Nie musisz być zołzą

Czułość i Wolność

Pani Kasiu, jak tam rodzina? Radzi sobie pani z zajmowaniem się domem i pracą zawodową?

– Rozumiem, że chce mnie pani sprowokować. Ale ja sobie z takimi pytaniami świetnie radzę.

Nie drażnią pani? Że bez pardonu pytamy o to kobiety, gdy w rozmowie z mężczyznami jakoś nikt nie jest ciekawy, jak oni łączą pracę z dziećmi?

– Kiedyś dostawałam białej gorączki i uznawałam, że to taka zaszyta dyskryminacja. Ale teraz patrzę na to zupełnie inaczej. I mogę panią zapewnić, że pokolenie współczesnych szefowych zwykle nie ma problemu z opowiadaniem o życiu rodzinnym i dzieciach.
☆ ☆ ☆ ☆ ☆ ☆ ☆
▸ POLECENIE
Powtórz dosłownie ten fragment wywiadu, który otwierają słowa zawierające „Czułość i Wolność”, a zamykają słowa „pytaniami świetnie radzę.”. Zamieszczony dalej materiał nie odgrywa tu żadnej roli.

▸ DOSTARCZONY MATERIAŁ
☆ ☆ ☆ ☆ ☆ ☆ ☆
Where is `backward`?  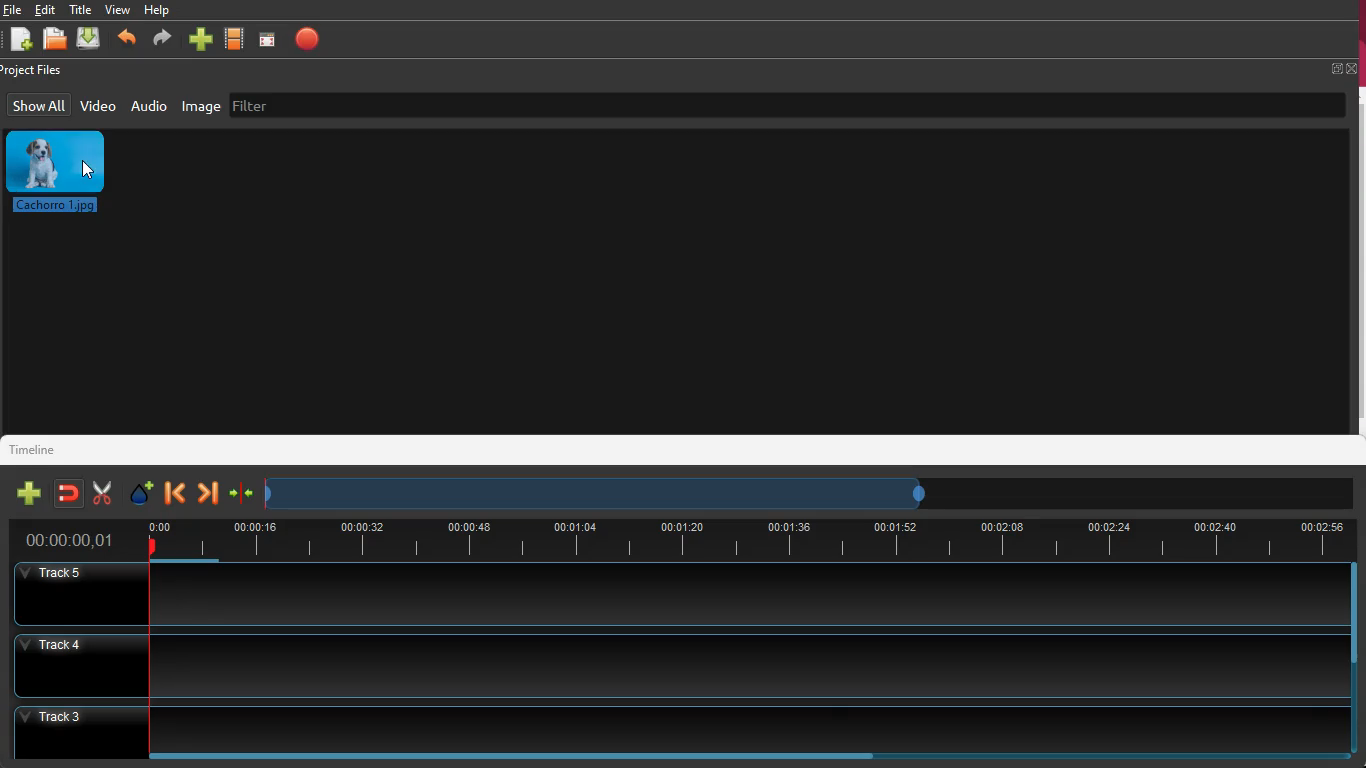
☆ ☆ ☆ ☆ ☆ ☆ ☆
▸ ODPOWIEDŹ
Czułość i Wolność

Pani Kasiu, jak tam rodzina? Radzi sobie pani z zajmowaniem się domem i pracą zawodową?

– Rozumiem, że chce mnie pani sprowokować. Ale ja sobie z takimi pytaniami świetnie radzę.